Inoltre, l’ERT ha fornito ai Comuni non solo l’assistenza e l’organizzazione delle stagioni teatrali ma anche i servizi per la gestione dei teatri. Inoltre, ha proseguito Cozzarini, in questi anni l’ERT si è fatto volano per stimolare e rafforzare il rapporto con gli altri Enti teatrali regionali con due principali obiettivi: creare la massima sinergia e realizzare un rapporto tale da consentire una rappresentazione esterna comune del settore teatrale regionale nei confronti degli enti pubblici e privati; quest’ultimo punto ha portato alla creazione di una Associazione “ARTS”, a cui attualmente aderiscono La Contrada, Artisti Associati, CSS, CTA oltre all’ERT.
Al termine del suo intervento, il Presidente Cozzarini ha fatto riferimento anche all’attuale situazione di crisi economica. Le riduzioni dei finanziamenti pubblici (Regione e Ministero), uniti alle minori disponibilità dei Comuni, rendono la situazione molto precaria. Questo si tradurrà nel 2010 in un bilancio economico con un passivo sopportabile. Molto più preoccupanti sono le previsioni per 2011 che potrebbe portare ad una situazione critica con il rischio di un collasso generale dell’intero sistema teatrale a livello nazionale. Il Presidente auspica da parte della Regione la conferma dei livelli di finanziamento consolidati in questi ultimi anni per consentire la vita di un settore di eccellenza.

Ha, quindi, preso la parola Elio De Anna, il cui intervento, uno dei primi nella veste di Assessore Regionale alla Cultura, ha avuto una valenza programmatica, disegnando per sommi capi il progetto che l’assessore intende portare avanti, in grande continuità con quanto già posto in essere dal suo predecessore, Roberto Molinaro. Partendo da una oggettiva situazione di ristrettezze l’Assessore crede nella necessità di rivedere il meccanismo generale del sistema “cultura” e arrivare alla valorizzazione della qualità attraverso l’attività progettuale. Enti Locali e Associazioni Culturali dovranno sforzarsi di essere innovatori nel processo prima ancora che nel prodotto, in modo da consentire di fare scelte che abbiano l’obiettivo di premiare la produttività e la progettualità.

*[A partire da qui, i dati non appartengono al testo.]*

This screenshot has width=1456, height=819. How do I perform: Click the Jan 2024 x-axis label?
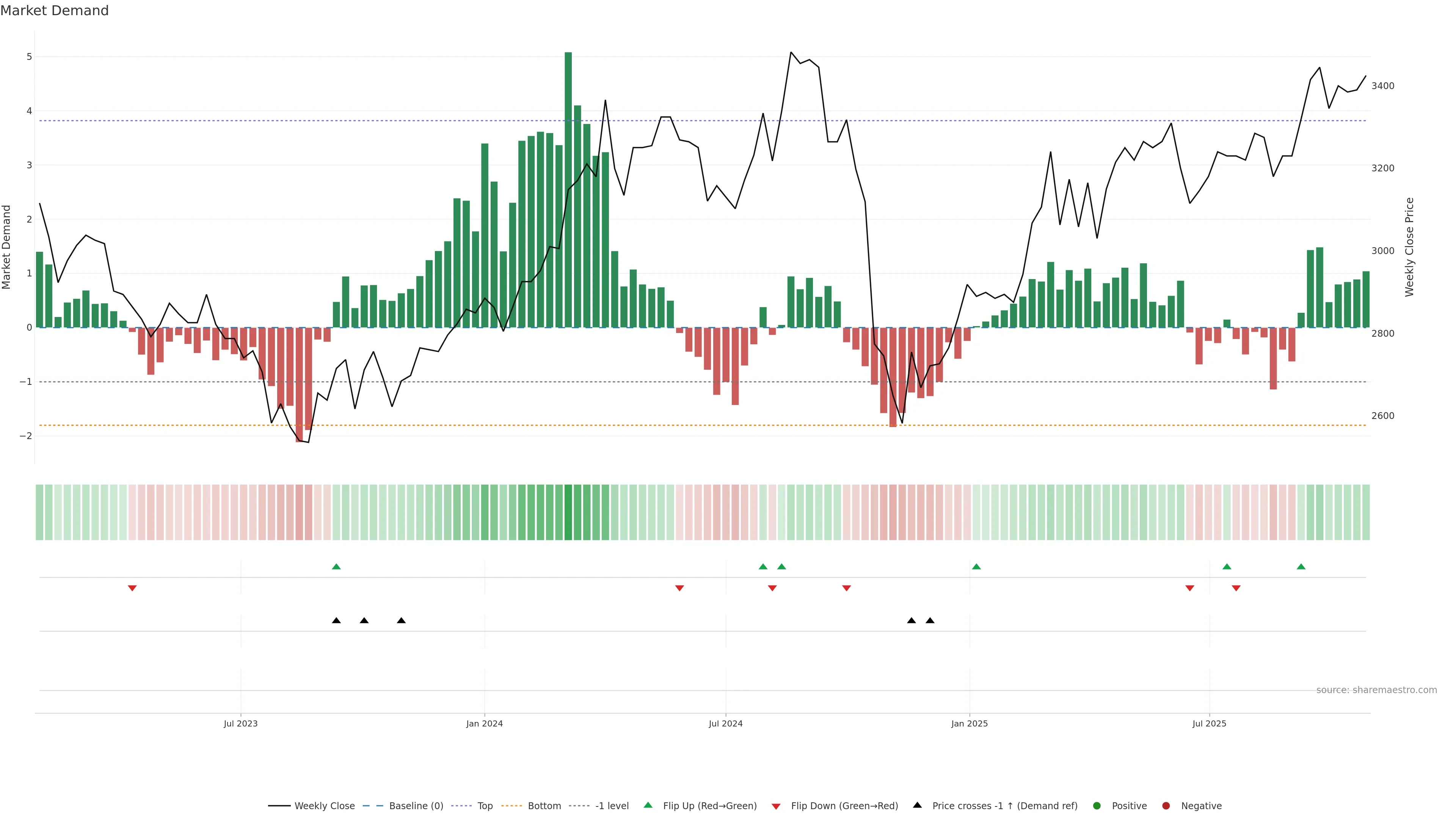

L’Assessore De Anna per il 2011 si pone due obiettivi importanti: far si che le scelte vengano fatte nella maggior trasparenza possibile e portare risorse al comparto cultura.
Dal punto di vista operativo egli intende indire una riunione, gli “stati generali della cultura”, con interventi “mirati” da parte degli addetti del settore. I temi che emergeranno, diventeranno tema di un Convegno Nazionale, al quale invitare il Ministro per i Beni e le Attività Economiche Sandro Bondi, nel quale formulare delle proposte che, partendo dalla nostra Regione, possano essere utili a livello nazionale.
In attesa di poter dar vita a questo percorso c’è l’idea da parte dell’Assessore di costituire dei tavoli di governance per individuare dei criteri di valutazione della progettualità. Aspetto fondamentale nel sostenere questa progettualità sarà senza dubbio il lavoro parallelo Regione-Enti locali, per la costruzione di un percorso che abbia radici e una certa continuità.